Yes, the writing is enthralling. Bowen was recommended to me after I read through all of Henry James’s novels some time ago, but I have not yet read all of Bowen’s. I only vaguely remember The Little Girls, so would need to reread it. I think I began with A House in Paris, which does have a Jamesian ache to it.
Interesting. I have a good relationship with Henry James, and yes, now that you’ve pointed it out, I will be looking for shades of James in Bowen. I do believe I will be taking on The House in Paris in the nearish future.
I understand what you say about Bowen’s writing being difficult, because it is – but I always fell that it’s worth all the effort you make. She *is* memorable, very much so, and the rewards are marvellous. I’d recommend her short stories too – I read one collection of stories set in the war and they were outstanding.
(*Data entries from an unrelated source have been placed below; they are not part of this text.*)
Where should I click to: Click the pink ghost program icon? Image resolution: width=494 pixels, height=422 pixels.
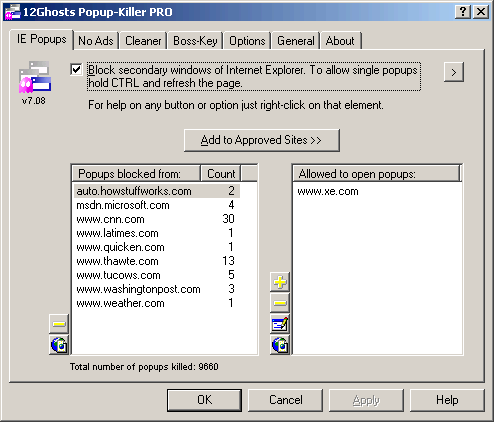35,77
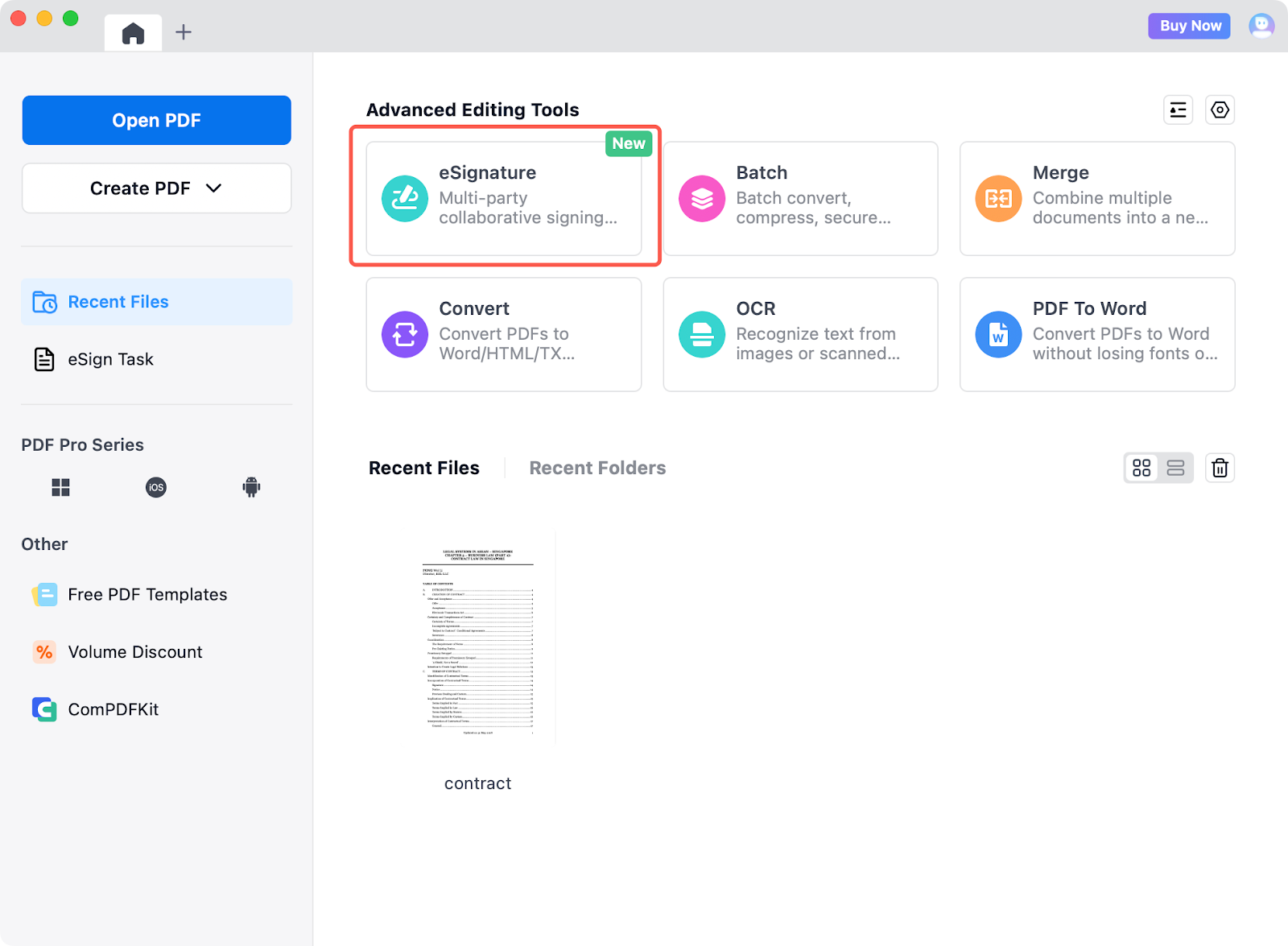This screenshot has height=946, width=1288.
Task: Open a new tab with plus icon
Action: point(184,32)
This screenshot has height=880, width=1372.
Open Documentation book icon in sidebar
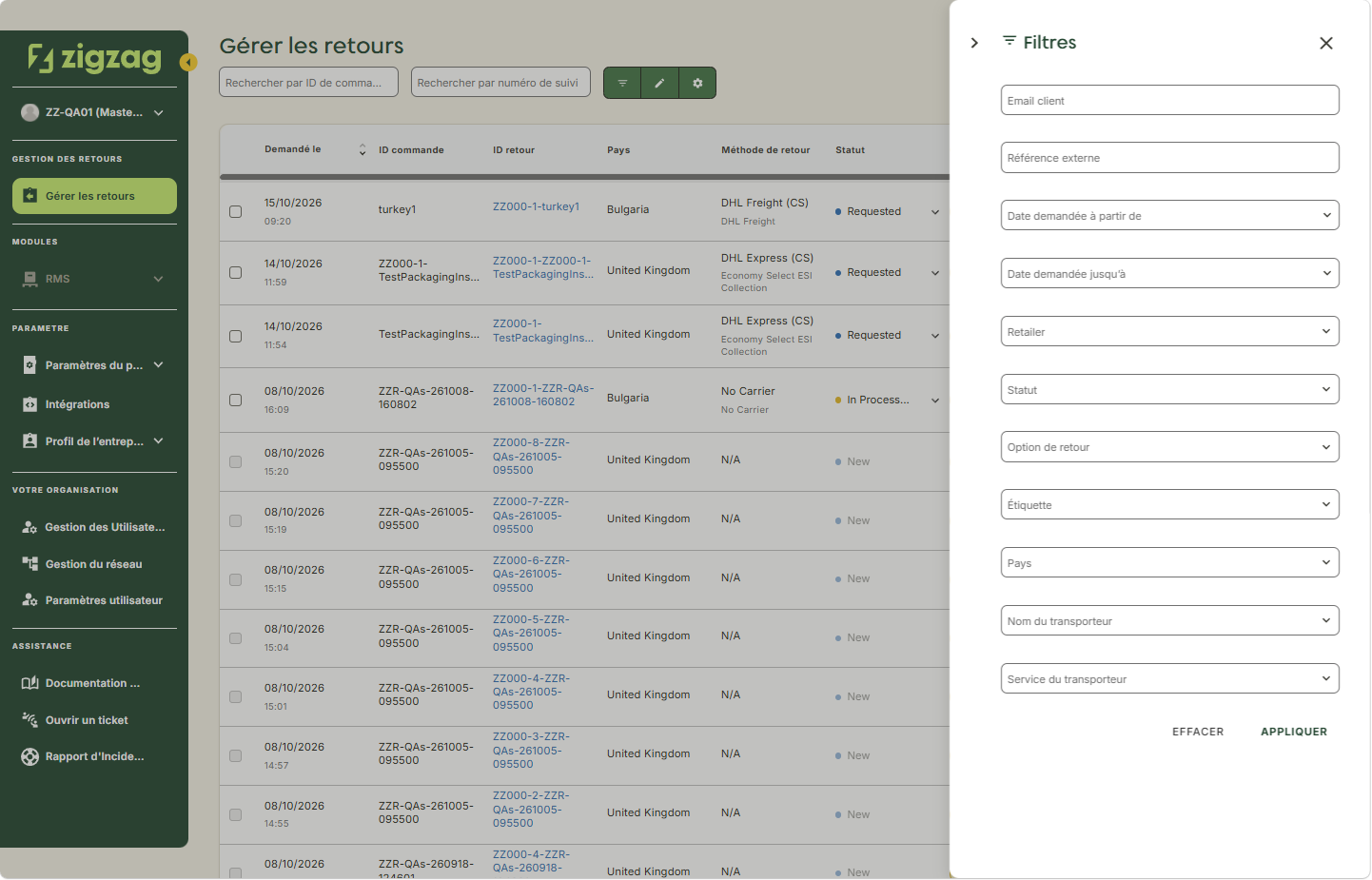(29, 683)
Good to hear your recommendation. My feeling from reading this one is that this is a writer to follow up on. I will keep an eye out for the short stories – they might be more manageable, attention-span-wise, during times when a whole novel of this sort might overwhelm!
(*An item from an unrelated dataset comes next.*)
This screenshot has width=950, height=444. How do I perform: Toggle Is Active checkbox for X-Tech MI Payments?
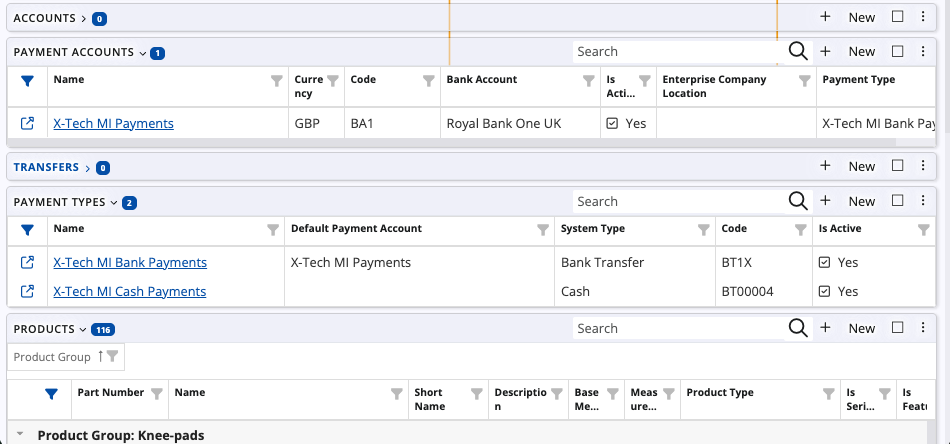(612, 123)
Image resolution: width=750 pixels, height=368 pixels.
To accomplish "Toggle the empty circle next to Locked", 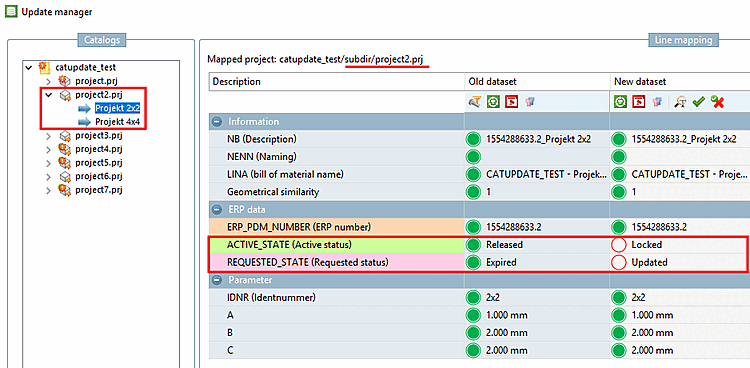I will click(x=619, y=245).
I loved The Last September and the short stories. An elegant writer…
Yes, indeed. Intoxicating prose, I found it to be. In a good way!
I read this years ago, and I think I was far too young – I was pulled in by the idea of her revisiting her teenage self, as I was a teenager. I have absolutely no memory of the first part of your description, I had to check back that we were talking about the same book, what an unlikely introduction! Obviously made no impact on me at the time….
I don’t think I would have made it very far in this one as a teen reader. Now as a reader in my 50s, I appreciated it so very much, being more of an age (as it were) with the main character and fully understanding her nostalgia for her past.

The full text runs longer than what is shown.